══ Document ══
6.1. The learned third Judge framed three questions for consideration, namely,
(a) whether Rule 13-C of the 2008 Rules is attracted to the Settlement arrived at by the parties?
(b) whether the Settlement contravenes Rule 13-C?
(c) whether the Custodian can withdraw from the Settlement unilaterally?
7. Before the learned third Judge it was sought to be urged on behalf of the State that the chunk of the land in question belonged to one Qamar-ud-Din who had two brothers, namely, Ahmad Din and Imam Din. In the disturbances of 1947, Qamar-ud-Din left the State and became an evacuee and his property was declared as evacuee property. In 1949 or 1950 there was no such record available in the Custodians Department. Subsequently, Ahmad Din submitted three applications dated 11th Assuj (?) 2009, before the Custodian of Evacuee properties with a request that three bungalows along with the premises be declared as non-evacuee property as the entire property was held by the three brothers, Qamar-ud-Din, Ahmad Din and Imam Din. The said three applications were dismissed on grounds of default on 28th July, 1956. An application for review of the said order was filed on 20th November, 1956, which was disposed of by the Custodian by his Order dated 5th September, 1963, whereby the close relatives of the evacuees were appointed as managers of the properties provided they gave an undertaking that they would submit yearly accounts of income and expenditure to the Department and deposit the income from the properties regularly so that the same could be credited against the names of the evacuees. It was, therefore, contended on behalf of the State that in terms of the above Orders, the property came under the control of the Evacuee Department and was being administered through its allottees and managers appointed by it. It was also the stand of the State that once the Custodian came into control of the evacuee properties, he decided to construct a Shopping Mall over the land and allotted the work of construction to a contractor, who started raising the construction thereupon. It was also urged that notwithstanding the claim of the writ petitioners to be in possession of the lands as tenants, their rights, if any, in the land, were extinguished once the Evacuee Property Act came into effect and in any case by virtue of the declaration issued under Section 6 of the 2006 Act.
8. It was also the case of the State that any allotment of lands belonging to the State could not have been settled without complying with the provisions of Rule 13-C of the 2008 Rules and such contravention invalidated the Settlement which was, therefore, illegal and was rightly declared to be so by H. Imtiaz Hussain, J.
═══
══ Given data ══
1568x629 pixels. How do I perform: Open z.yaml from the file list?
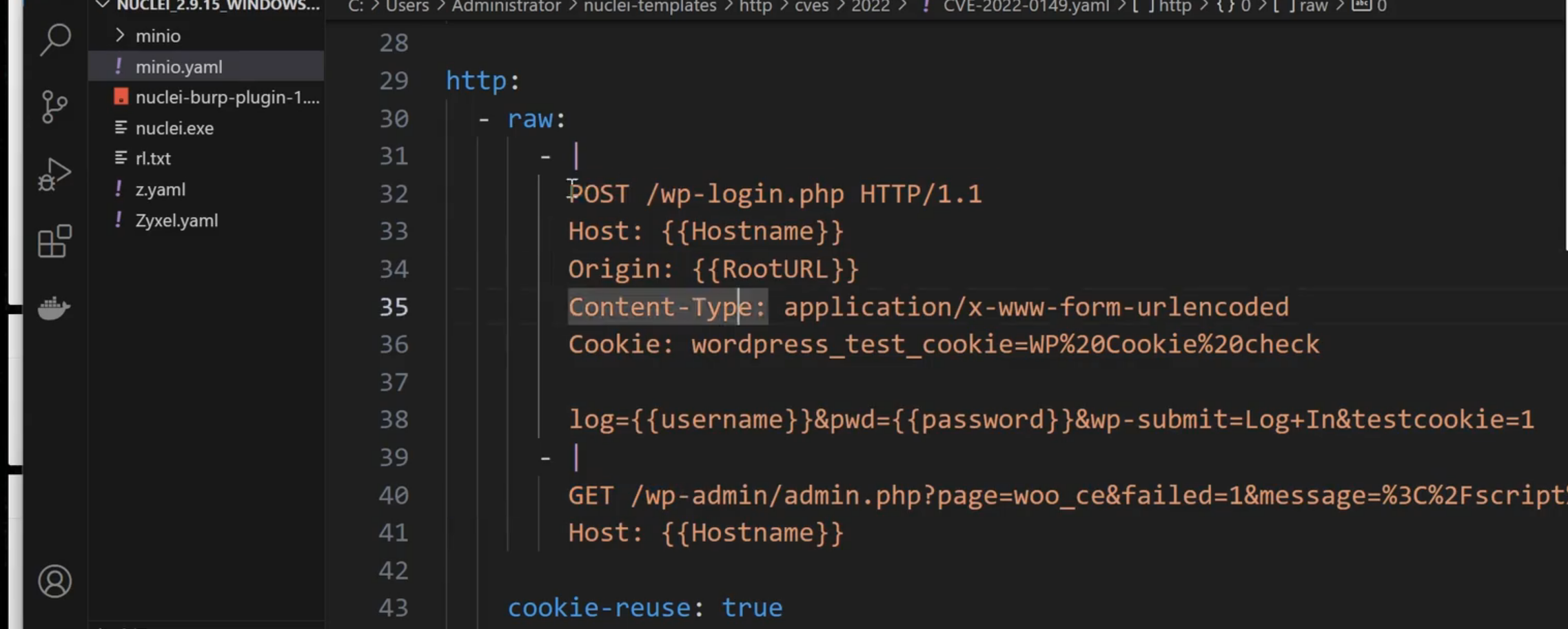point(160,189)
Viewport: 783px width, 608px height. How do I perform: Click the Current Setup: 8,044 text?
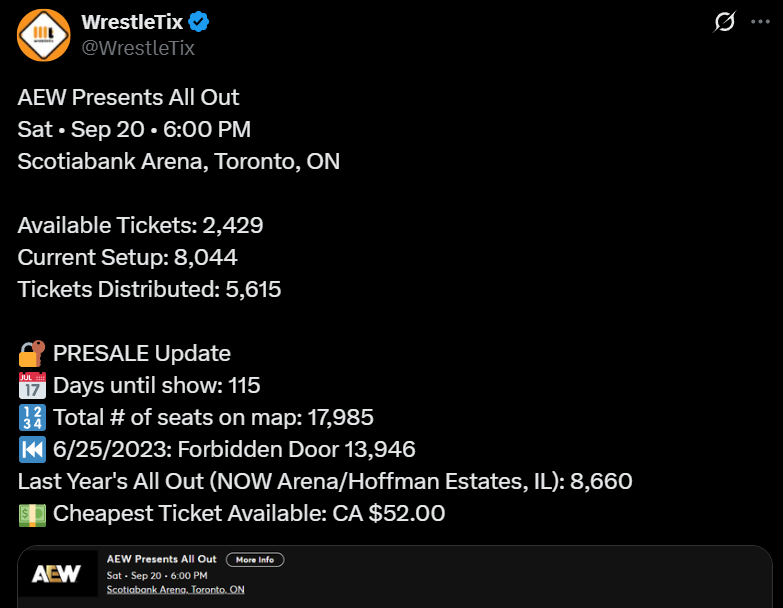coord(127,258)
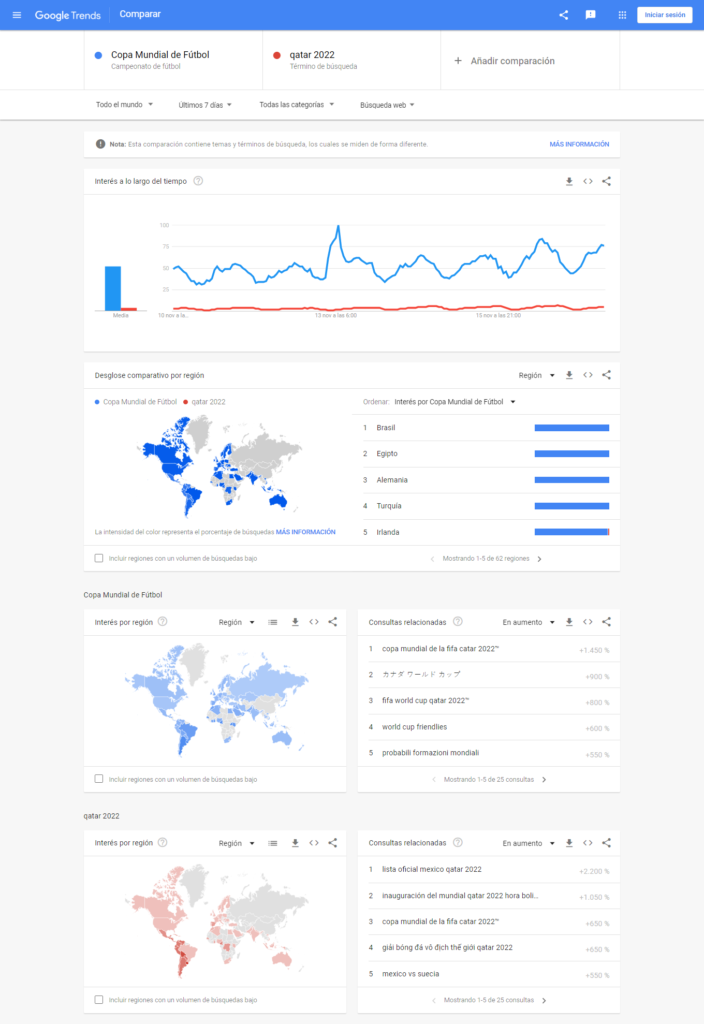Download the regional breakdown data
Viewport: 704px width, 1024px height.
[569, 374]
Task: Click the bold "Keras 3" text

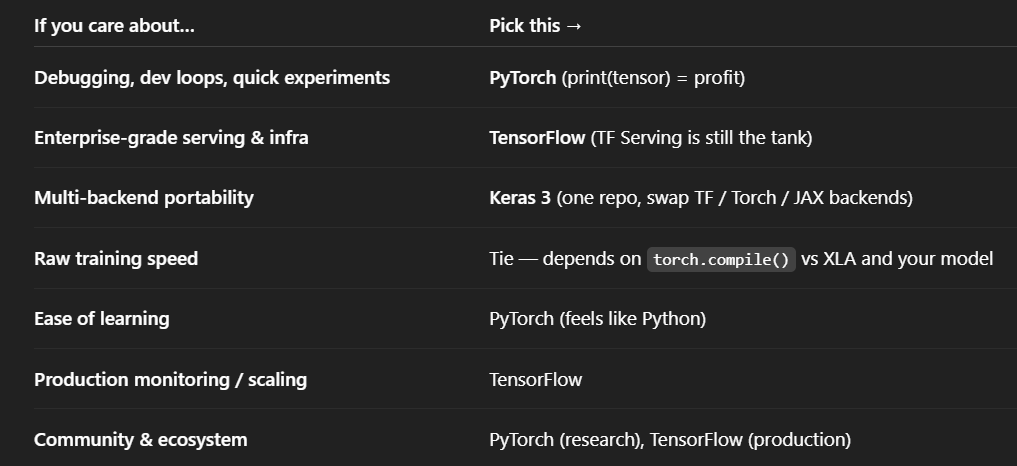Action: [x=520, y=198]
═══
▶ [Written request 1] In the judgment, on what date were Ahmad Din's three applications dismissed for default?
▶ [Written request 2] Quote the judgment word for word, from "6.1. The learned" up to and including "by the parties?".

▶ [Correct response 1] 28th July, 1956

▶ [Correct response 2]
6.1. The learned third Judge framed three questions for consideration, namely,
(a) whether Rule 13-C of the 2008 Rules is attracted to the Settlement arrived at by the parties?